Close the fourth quarter strong – or else
Nagy’s predecessors have fared poorly in their first seasons in eerily similar final-quarter situations – eerie because those coaches had taken over poor Bears teams which ostensibly should have had no business being as close to good things as they were in their coaches’ inaugural Chicago seasons:
Dave Wannstedt, 1993: Bears begin final quarter of the season 7-5, lose four straight; Wannstedt reaches postseason a year later, never again.
Marc Trestman, 2013: Bears reach 8-6, lose final two with playoffs within reach; Trestman fired a year later.
John Fox, 2015: Bears at 5-6 lose next two (49ers, Redskins) on kicking issues, never recover.
Failing to close out fourth quarters of seasons cost Lovie Smith his job after losing three of his final four from 7-5 in 2011, and losing two (to Green Bay and Minnesota) of his final four in 2012.
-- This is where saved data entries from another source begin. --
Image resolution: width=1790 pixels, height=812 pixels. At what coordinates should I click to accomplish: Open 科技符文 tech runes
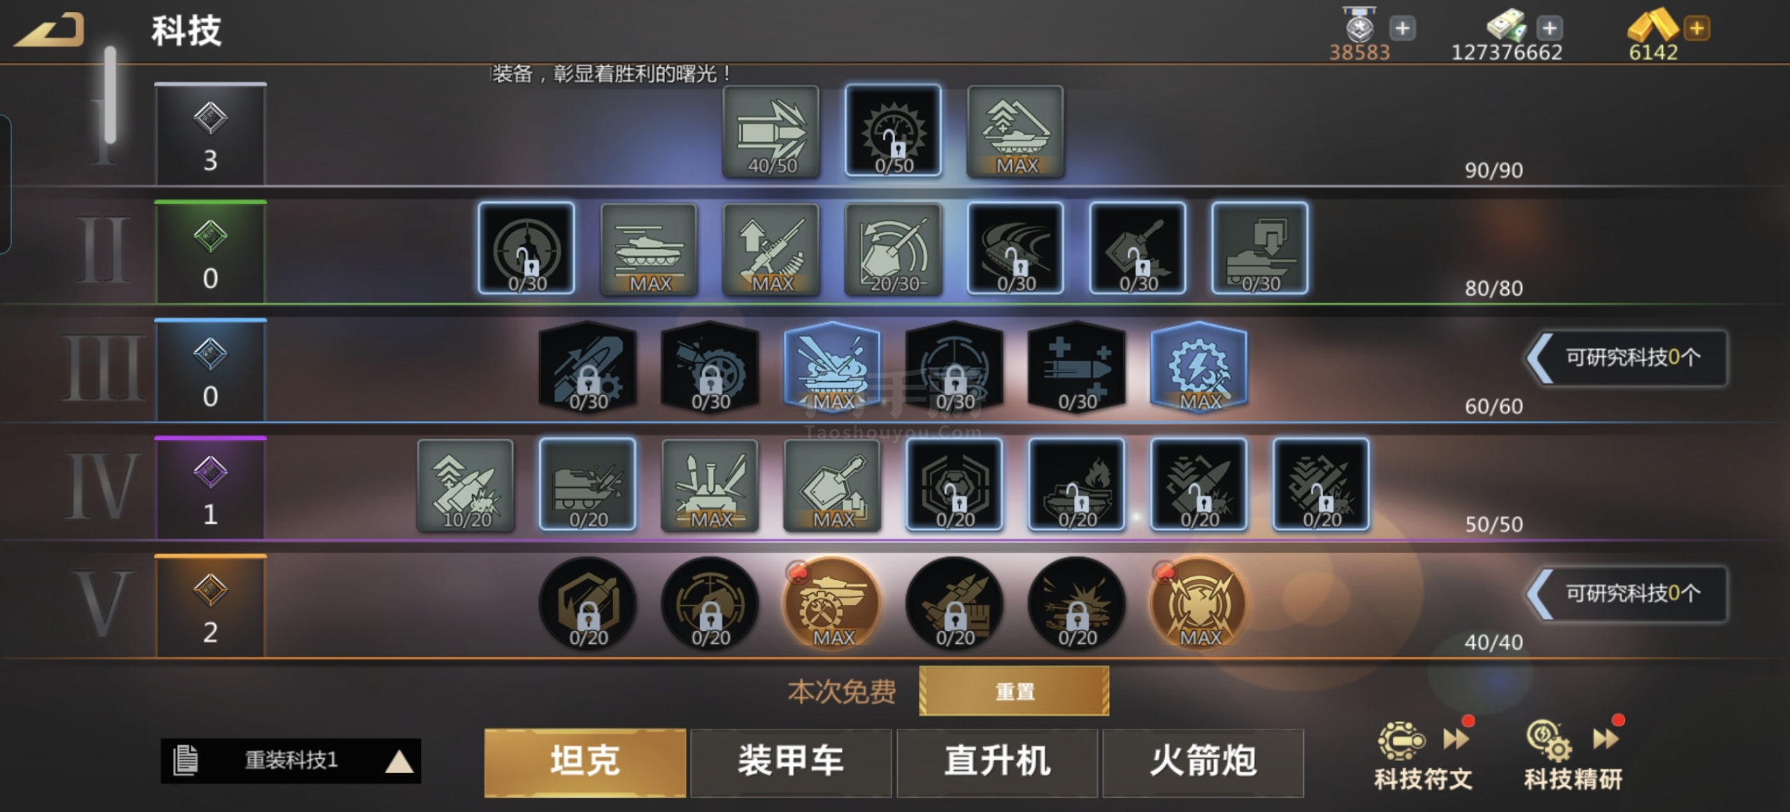[1424, 757]
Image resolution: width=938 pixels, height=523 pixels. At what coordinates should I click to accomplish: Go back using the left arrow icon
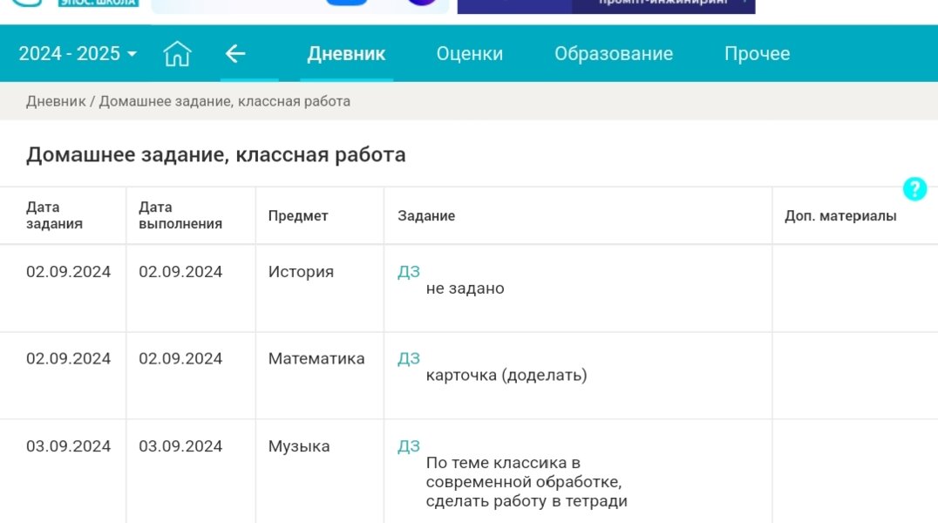(235, 53)
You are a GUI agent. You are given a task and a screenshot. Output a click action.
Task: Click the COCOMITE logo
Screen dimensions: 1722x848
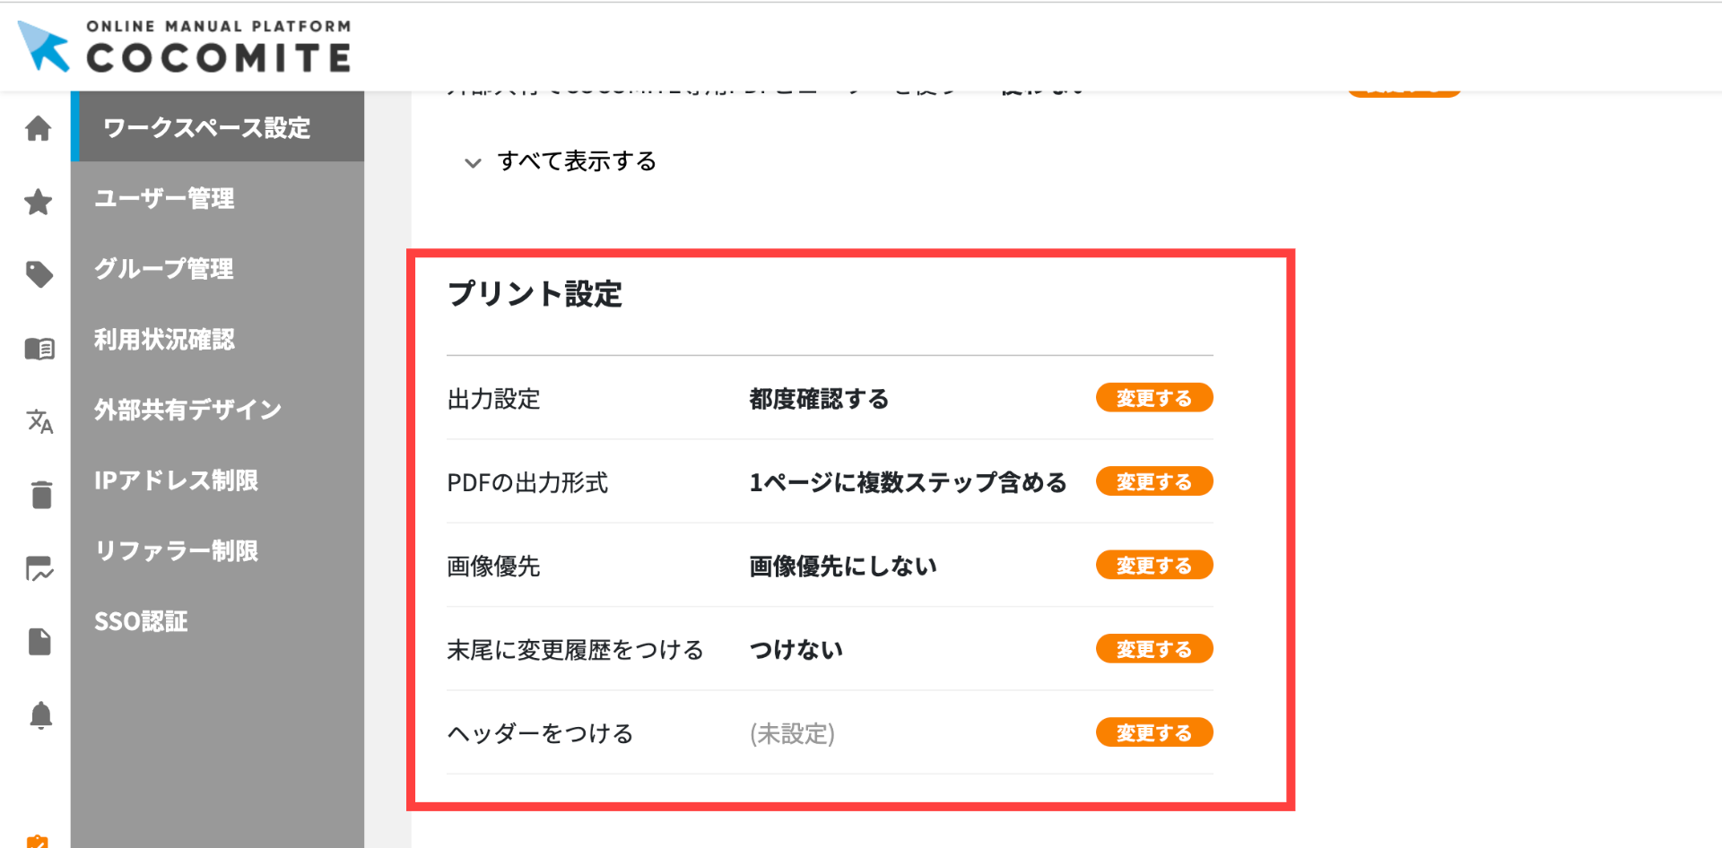click(185, 47)
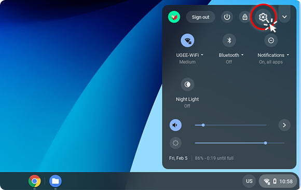Image resolution: width=301 pixels, height=190 pixels.
Task: Click the US input method button
Action: click(x=249, y=181)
Nagy is none of those guys. But how his first Bears team finishes this season, from the best starting point (8-4) of any of the aforementioned, contributes toward establishing the character and culture the way he and GM Ryan Pace envisioned when they got together in this whole thing.
Not an impressive start vs. Giants
Somewhat concerning is the fact that the Bears this season have gone into four fourth quarters trailing – including Sunday – and were able to come back for wins just twice. No one expects Mitchell Trubisky or Chase Daniel to be Aaron Rodgers, but closing is a bar that has to be cleared or Nagy isn’t likely to achieve a whole lot more than Wannstedt, Trestman or Fox.
Against the Giants, “closing” took the form of coming up with critical plays in the final minutes by all three phases: defense (a stop to force a field goal with less than two minutes remaining in regulation); special teams (a Cody Parkey field goal followed by recovering an onside kick); and the offense (turning that recovery into a tying touchdown).
Not closing took the form of failing to put the Giants away early after a Kyle Fuller interception that set the offense up near midfield, Five plays and a 15-yard roughness penalty on the Giants were negated by a second Daniel interception. It took the form of failing to drive for a tying field goal or winning touchdown in overtime. It took the form of defensively allowing scores just before and after halftime.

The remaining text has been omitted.